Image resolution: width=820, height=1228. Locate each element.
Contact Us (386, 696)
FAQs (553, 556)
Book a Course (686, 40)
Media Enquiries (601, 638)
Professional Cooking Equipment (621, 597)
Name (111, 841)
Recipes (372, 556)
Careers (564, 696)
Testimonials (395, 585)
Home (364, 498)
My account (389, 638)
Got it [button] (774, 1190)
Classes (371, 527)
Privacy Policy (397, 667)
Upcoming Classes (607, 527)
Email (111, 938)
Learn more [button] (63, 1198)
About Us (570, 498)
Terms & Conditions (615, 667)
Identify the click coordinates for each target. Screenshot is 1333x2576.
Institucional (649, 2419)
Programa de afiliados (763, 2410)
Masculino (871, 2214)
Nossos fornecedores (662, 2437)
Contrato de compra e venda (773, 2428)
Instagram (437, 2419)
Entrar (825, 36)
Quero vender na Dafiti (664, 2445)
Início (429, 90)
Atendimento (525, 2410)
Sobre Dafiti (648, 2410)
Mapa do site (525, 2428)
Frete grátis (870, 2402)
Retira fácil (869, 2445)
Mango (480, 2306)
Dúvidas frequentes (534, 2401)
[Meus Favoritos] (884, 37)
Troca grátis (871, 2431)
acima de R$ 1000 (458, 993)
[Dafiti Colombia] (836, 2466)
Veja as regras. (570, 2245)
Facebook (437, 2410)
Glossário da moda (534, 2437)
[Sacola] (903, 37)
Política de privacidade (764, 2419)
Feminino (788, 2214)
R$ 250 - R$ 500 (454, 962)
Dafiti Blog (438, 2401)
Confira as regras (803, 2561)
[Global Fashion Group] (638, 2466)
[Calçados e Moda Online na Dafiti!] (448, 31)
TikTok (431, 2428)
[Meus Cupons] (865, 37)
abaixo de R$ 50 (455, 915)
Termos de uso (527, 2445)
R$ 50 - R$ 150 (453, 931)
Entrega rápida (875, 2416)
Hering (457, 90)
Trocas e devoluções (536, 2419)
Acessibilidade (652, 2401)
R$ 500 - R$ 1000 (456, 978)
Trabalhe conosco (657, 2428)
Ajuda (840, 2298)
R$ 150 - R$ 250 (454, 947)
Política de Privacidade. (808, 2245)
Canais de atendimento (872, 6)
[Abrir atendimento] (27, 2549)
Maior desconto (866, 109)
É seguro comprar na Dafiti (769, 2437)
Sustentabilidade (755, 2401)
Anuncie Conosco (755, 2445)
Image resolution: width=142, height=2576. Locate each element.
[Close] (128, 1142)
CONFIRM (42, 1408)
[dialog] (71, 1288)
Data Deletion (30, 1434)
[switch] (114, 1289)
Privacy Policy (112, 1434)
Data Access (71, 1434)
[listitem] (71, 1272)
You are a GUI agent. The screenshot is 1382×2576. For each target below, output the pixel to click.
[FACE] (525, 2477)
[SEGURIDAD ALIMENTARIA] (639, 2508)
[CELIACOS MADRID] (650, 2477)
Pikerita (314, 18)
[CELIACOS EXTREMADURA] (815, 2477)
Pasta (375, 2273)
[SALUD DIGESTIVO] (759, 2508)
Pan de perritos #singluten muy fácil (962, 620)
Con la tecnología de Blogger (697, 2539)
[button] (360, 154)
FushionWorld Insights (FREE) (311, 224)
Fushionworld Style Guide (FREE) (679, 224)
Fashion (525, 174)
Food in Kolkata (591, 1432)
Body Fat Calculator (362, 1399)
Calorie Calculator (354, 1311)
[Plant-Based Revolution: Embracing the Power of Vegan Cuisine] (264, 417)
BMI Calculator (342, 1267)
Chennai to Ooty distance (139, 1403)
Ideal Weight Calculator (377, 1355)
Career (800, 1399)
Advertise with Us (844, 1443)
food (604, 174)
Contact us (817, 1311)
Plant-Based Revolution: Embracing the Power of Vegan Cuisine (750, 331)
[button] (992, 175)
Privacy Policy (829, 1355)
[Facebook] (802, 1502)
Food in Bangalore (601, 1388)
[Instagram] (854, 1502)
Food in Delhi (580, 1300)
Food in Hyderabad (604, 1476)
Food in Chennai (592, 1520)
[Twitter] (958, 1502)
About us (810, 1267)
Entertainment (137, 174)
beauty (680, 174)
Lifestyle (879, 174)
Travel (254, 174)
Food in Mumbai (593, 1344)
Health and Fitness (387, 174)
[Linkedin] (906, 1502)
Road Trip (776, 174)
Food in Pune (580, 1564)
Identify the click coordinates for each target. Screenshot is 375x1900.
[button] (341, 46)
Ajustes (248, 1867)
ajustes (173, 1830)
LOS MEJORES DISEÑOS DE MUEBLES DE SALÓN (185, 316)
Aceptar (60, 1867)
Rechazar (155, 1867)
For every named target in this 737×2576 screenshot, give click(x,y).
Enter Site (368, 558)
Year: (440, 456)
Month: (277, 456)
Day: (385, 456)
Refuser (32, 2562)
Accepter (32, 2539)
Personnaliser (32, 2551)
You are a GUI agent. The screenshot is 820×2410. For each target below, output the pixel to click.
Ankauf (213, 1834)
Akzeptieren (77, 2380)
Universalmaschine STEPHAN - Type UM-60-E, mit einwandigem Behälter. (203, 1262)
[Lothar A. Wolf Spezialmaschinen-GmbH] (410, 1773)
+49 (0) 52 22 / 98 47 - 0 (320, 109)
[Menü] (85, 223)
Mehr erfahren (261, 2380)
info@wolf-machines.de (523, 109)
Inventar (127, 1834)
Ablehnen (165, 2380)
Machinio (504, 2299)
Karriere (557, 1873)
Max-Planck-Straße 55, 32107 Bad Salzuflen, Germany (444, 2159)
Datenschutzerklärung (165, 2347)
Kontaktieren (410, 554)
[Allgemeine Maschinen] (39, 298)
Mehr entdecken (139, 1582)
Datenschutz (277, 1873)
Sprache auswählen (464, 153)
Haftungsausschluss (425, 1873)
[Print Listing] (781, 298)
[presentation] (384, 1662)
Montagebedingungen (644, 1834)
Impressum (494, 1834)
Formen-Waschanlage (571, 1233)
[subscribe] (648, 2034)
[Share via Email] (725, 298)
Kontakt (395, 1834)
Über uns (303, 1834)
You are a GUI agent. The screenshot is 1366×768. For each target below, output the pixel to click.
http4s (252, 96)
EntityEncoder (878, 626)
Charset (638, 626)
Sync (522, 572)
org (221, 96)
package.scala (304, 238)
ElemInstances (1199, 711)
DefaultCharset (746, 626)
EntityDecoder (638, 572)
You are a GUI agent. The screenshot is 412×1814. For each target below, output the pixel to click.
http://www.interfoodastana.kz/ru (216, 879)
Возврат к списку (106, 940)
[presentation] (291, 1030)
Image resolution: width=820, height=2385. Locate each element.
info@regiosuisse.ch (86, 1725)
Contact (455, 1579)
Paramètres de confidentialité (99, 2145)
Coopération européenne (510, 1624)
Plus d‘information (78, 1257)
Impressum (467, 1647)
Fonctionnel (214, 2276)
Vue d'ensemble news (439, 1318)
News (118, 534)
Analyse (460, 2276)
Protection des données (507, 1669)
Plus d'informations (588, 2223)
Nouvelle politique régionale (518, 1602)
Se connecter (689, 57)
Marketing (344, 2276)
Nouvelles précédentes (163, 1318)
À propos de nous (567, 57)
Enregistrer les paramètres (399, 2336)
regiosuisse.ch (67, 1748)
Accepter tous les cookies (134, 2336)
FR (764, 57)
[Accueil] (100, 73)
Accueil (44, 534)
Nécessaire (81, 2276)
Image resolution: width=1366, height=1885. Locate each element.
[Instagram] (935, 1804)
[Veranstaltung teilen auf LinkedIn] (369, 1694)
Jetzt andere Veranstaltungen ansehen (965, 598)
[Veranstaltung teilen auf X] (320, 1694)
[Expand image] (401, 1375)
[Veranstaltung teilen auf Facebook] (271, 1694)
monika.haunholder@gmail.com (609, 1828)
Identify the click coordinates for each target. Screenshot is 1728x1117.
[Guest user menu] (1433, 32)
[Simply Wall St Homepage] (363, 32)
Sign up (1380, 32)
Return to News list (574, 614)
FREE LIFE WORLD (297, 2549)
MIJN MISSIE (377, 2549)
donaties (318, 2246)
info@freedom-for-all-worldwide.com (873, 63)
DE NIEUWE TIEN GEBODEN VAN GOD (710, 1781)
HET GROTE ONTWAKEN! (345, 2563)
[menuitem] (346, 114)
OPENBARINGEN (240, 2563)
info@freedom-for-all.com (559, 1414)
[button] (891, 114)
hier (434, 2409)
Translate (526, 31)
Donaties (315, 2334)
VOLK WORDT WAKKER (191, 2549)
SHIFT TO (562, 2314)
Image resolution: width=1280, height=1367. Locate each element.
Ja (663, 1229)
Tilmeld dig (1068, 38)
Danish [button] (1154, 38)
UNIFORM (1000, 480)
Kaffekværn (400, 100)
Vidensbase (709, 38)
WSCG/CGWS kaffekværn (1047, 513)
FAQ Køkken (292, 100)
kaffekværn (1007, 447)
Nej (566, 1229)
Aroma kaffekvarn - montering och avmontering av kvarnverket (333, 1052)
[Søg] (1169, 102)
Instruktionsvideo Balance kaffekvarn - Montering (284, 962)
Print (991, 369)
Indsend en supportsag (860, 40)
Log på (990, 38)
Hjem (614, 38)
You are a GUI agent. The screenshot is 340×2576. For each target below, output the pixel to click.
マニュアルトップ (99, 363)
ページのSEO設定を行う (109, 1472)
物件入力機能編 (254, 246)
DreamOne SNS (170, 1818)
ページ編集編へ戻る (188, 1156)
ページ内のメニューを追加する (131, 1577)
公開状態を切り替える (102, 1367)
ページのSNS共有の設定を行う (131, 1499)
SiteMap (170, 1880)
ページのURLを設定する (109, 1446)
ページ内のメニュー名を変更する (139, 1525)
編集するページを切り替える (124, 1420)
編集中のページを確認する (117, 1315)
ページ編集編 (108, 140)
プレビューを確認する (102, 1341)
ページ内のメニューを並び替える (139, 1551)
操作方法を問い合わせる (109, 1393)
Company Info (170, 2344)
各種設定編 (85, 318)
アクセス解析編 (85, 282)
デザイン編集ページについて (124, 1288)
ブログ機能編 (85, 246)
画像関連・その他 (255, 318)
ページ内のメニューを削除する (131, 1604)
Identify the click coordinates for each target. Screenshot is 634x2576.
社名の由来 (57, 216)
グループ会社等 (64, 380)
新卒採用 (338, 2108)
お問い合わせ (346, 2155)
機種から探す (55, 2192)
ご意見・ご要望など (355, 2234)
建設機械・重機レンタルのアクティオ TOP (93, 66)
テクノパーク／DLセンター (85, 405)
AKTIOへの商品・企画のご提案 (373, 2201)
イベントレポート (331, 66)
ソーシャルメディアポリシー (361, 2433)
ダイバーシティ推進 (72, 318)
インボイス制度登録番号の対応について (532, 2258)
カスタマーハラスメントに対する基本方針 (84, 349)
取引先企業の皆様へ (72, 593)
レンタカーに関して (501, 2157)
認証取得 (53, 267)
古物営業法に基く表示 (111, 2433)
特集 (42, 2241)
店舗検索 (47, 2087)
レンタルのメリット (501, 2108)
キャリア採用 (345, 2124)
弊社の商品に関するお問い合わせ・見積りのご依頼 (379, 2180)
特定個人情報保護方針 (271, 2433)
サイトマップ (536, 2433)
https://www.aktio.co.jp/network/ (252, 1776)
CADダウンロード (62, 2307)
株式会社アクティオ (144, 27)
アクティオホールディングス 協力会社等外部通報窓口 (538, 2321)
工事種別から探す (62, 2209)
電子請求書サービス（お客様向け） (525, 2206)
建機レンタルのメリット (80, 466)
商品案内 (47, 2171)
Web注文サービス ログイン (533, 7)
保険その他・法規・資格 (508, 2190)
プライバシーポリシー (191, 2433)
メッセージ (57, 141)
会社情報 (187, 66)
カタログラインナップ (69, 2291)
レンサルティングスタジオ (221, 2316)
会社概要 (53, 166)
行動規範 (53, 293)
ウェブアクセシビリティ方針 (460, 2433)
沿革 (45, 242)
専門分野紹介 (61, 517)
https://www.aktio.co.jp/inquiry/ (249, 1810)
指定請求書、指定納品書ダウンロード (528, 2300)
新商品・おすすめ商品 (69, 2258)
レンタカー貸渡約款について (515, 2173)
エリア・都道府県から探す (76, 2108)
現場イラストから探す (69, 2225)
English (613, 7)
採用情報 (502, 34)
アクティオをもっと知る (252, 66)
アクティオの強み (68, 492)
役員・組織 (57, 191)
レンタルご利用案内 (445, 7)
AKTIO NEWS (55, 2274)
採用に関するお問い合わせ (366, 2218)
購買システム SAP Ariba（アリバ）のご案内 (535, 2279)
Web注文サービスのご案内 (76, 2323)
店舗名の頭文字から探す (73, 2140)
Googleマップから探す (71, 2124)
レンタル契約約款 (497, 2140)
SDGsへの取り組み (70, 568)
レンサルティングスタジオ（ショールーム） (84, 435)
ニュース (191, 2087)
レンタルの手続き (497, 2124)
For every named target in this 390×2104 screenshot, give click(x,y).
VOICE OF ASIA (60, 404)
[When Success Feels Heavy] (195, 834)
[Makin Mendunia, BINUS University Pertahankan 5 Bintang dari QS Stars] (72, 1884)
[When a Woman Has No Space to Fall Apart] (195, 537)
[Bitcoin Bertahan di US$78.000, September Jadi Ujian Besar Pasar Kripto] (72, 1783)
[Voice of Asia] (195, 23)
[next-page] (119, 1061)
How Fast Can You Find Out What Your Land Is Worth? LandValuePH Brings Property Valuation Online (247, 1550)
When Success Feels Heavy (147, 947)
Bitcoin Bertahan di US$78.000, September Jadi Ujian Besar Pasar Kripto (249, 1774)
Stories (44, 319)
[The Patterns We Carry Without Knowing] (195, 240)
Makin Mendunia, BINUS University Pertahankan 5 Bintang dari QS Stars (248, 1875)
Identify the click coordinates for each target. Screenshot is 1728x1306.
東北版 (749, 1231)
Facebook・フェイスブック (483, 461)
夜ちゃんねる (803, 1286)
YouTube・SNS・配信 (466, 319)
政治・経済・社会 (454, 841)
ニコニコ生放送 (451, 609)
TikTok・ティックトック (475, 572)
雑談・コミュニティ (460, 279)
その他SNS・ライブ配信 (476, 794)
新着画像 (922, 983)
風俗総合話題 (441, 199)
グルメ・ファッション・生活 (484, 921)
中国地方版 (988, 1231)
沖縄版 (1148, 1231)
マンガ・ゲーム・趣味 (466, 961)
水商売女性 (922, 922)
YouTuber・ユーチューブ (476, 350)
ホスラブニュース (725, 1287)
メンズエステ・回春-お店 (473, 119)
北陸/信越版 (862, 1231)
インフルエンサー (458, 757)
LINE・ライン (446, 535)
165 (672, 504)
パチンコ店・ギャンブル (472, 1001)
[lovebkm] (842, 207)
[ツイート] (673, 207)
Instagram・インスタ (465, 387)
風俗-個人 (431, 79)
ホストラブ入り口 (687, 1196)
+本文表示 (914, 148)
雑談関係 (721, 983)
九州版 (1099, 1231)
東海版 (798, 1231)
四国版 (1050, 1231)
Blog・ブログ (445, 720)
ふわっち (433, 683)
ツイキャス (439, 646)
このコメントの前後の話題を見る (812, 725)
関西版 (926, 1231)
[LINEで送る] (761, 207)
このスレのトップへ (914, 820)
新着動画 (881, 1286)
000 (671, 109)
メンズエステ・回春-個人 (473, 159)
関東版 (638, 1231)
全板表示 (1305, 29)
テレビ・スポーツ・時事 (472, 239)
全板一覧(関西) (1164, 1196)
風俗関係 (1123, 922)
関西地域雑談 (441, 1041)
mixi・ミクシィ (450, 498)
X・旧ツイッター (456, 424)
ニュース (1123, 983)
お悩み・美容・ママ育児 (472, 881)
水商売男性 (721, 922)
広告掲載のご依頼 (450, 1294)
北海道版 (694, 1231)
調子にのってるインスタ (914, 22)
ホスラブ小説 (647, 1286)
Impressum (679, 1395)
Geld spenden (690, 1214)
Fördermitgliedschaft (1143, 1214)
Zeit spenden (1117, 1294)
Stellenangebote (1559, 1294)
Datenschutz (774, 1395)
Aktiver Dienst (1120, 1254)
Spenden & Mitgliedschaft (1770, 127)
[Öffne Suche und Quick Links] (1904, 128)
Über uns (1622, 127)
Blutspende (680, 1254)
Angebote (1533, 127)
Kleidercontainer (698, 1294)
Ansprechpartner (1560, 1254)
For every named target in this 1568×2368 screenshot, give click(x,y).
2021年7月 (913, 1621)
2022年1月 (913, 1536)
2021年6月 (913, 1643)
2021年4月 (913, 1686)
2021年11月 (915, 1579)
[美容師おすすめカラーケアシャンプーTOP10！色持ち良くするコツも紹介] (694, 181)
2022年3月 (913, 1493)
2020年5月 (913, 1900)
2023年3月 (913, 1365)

## Aim of the exercise
Extract from the records above the lines from the one containing "Montagebedingungen (644, 1834)" to the one containing "info@freedom-for-all-worldwide.com (873, 63)", both lines included, exactly as they appear and with nothing else.

## Written solution
Montagebedingungen (644, 1834)
Impressum (494, 1834)
Formen-Waschanlage (571, 1233)
[subscribe] (648, 2034)
[Share via Email] (725, 298)
Kontakt (395, 1834)
Über uns (303, 1834)
You are a GUI agent. The screenshot is 1366×768. For each target below, output the pixel to click.
http4s (252, 96)
EntityEncoder (878, 626)
Charset (638, 626)
Sync (522, 572)
org (221, 96)
package.scala (304, 238)
ElemInstances (1199, 711)
DefaultCharset (746, 626)
EntityDecoder (638, 572)
You are a GUI agent. The screenshot is 412×1814. For each target below, output the pixel to click.
http://www.interfoodastana.kz/ru (216, 879)
Возврат к списку (106, 940)
[presentation] (291, 1030)
Image resolution: width=820, height=2385. Locate each element.
info@regiosuisse.ch (86, 1725)
Contact (455, 1579)
Paramètres de confidentialité (99, 2145)
Coopération européenne (510, 1624)
Plus d‘information (78, 1257)
Impressum (467, 1647)
Fonctionnel (214, 2276)
Vue d'ensemble news (439, 1318)
News (118, 534)
Analyse (460, 2276)
Protection des données (507, 1669)
Plus d'informations (588, 2223)
Nouvelle politique régionale (518, 1602)
Se connecter (689, 57)
Marketing (344, 2276)
Nouvelles précédentes (163, 1318)
À propos de nous (567, 57)
Enregistrer les paramètres (399, 2336)
regiosuisse.ch (67, 1748)
Accepter tous les cookies (134, 2336)
FR (764, 57)
[Accueil] (100, 73)
Accueil (44, 534)
Nécessaire (81, 2276)
Image resolution: width=1366, height=1885. Locate each element.
[Instagram] (935, 1804)
[Veranstaltung teilen auf LinkedIn] (369, 1694)
Jetzt andere Veranstaltungen ansehen (965, 598)
[Veranstaltung teilen auf X] (320, 1694)
[Expand image] (401, 1375)
[Veranstaltung teilen auf Facebook] (271, 1694)
monika.haunholder@gmail.com (609, 1828)
Identify the click coordinates for each target. Screenshot is 1728x1117.
[Guest user menu] (1433, 32)
[Simply Wall St Homepage] (363, 32)
Sign up (1380, 32)
Return to News list (574, 614)
FREE LIFE WORLD (297, 2549)
MIJN MISSIE (377, 2549)
donaties (318, 2246)
info@freedom-for-all-worldwide.com (873, 63)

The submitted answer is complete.